I’m not sure about this one. I really do enjoy my job as it stands right now, but a lot can change in a short period of time. If I did decide to retire, I feel like I would still have to be involved in education in some form. Maybe that would be volunteer work, or a part-time position within a school, but I don’t think I could just leave the education field completely at a younger age and not look back.
Tell us about a short-term goal you’re working towards.
We are trying to kill this last chunk of student loans by the end of next school year. If we can pay about $1400/month for the next 15 months or so, we should be very close.
Who/what inspires you?
On a personal level, I’m consistently inspired by my wife, Ashley. She has always been there for me, and when I came up with this crazy idea to start a blog with her, she was so supportive. Also, my parents are an inspiration. Despite growing up in a pretty affluent household, they taught me the value and importance of money. I was incredibly fortunate to be as well-off as we were growing up, but my parents never let me take that for granted. Looking back on it now, that is one of the most powerful lessons I received from them.
What’s something you want to say to other educators about financial independence?
Take the time to learn about personal finance and financial independence. I think many educators, including myself for the first ten years of my career, don’t know all that much about 403b’s, investing, and all of the options we have. I think many educators look at a pension as the only thing they need. That’s not necessarily the case, plus it provides no flexibility. I would also encourage everyone to read your post, The 15 Money Things I’d Tell a New Teacher.
Is there anything you’d like to get feedback on from the community?
I would love to find out more about the ongoing debate about where to prioritize my money. In a few years, we will be reallocating our daycare money. Should it go toward investments, paying off mortgage, or 529 plans? Decisions, decisions.
I would also love any feedback on my new blog. It is a work in progress and I am always up for new suggestions.
Where can readers reach you if they want to connect?
My website is www.minimalismandyourmoney.com and I can be reached via the website or Twitter @minimalandmoney or Instagram @minimalismandyourmoney
Impressive progress by two educators juggling daycare expenses and student loans while living in a high-cost-of-living area. I encourage you to go to the website and read more about their story. I know I’ll be following Dave and Ashley’s progress.
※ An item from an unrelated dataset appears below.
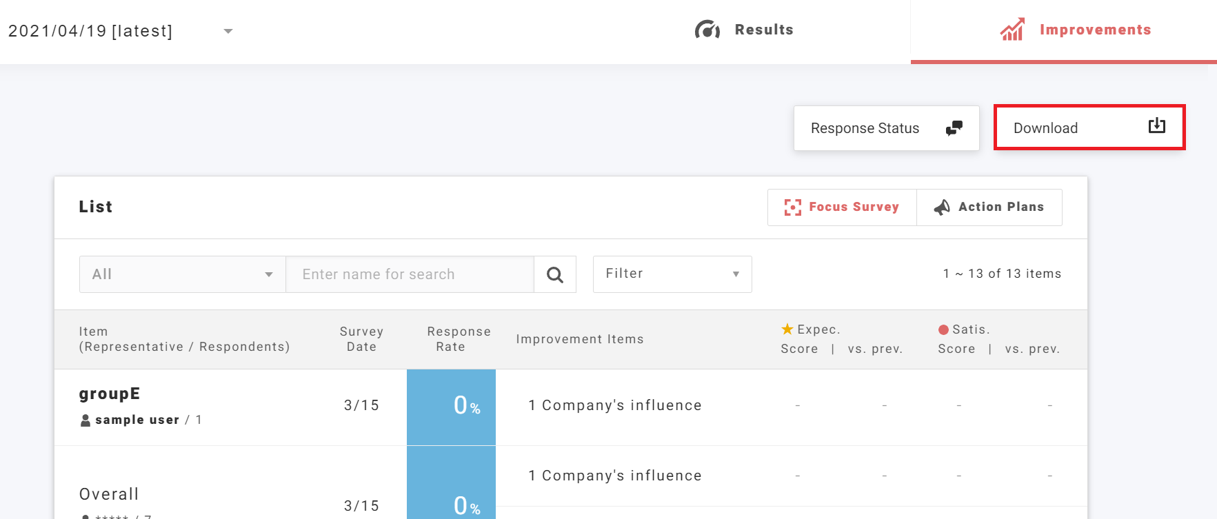Click the Results gauge icon
Viewport: 1217px width, 519px height.
coord(707,30)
If you missed it last week, don’t forget to check out Diana’s story of supporting a family on one educator income in another eastern metro area.
So many impressive educators taking control of their finances. You can find all the Educator on FIOR interviews here.
Caroline at Costa Rica FIRE says
My husband and I are almost empty nesters with our youngest going to college in the fall. I do remember how painful those daycare expenses were. We put our kids mostly though public school (some parochial school early on for the youngest) so school was cheaper than daycare. Now we’re looking at similar sized costs for college, so it comes full circle! At least now we had years to save and get to FI. We currently live in NYC and are not at FI if we stay here, but we could be there with geo-arbitrage. We also aren’t at FI with private college, costs so we’ll see!
Dragon Gal says
Hi Dave! Always love to meet another minimalist. I’m working towards having less myself and it really is a freeing feeling.
How exciting that you’ll be reallocating your daycare fees!
My feedback on your question is: it depends on the interest rates on your mortgage vs. the percentage you feel you can get a return on investing. Perhaps that can guide your decision.
Frogdancer Jones says
Daycare was never an issue for me, as I stayed home with my boys until they hit primary school, but the young parents in the staffroom talk about astronomical fees, despite the Government childcare rebates they get.
Thanks so much for including me in this series, I really enjoyed it! Also, thank you for all of your resources and the work you have done for all educators interested in FI and personal finance.
Principal F.I. says
Thrilled to have you tell your story. I’m excited to read about it in the coming years.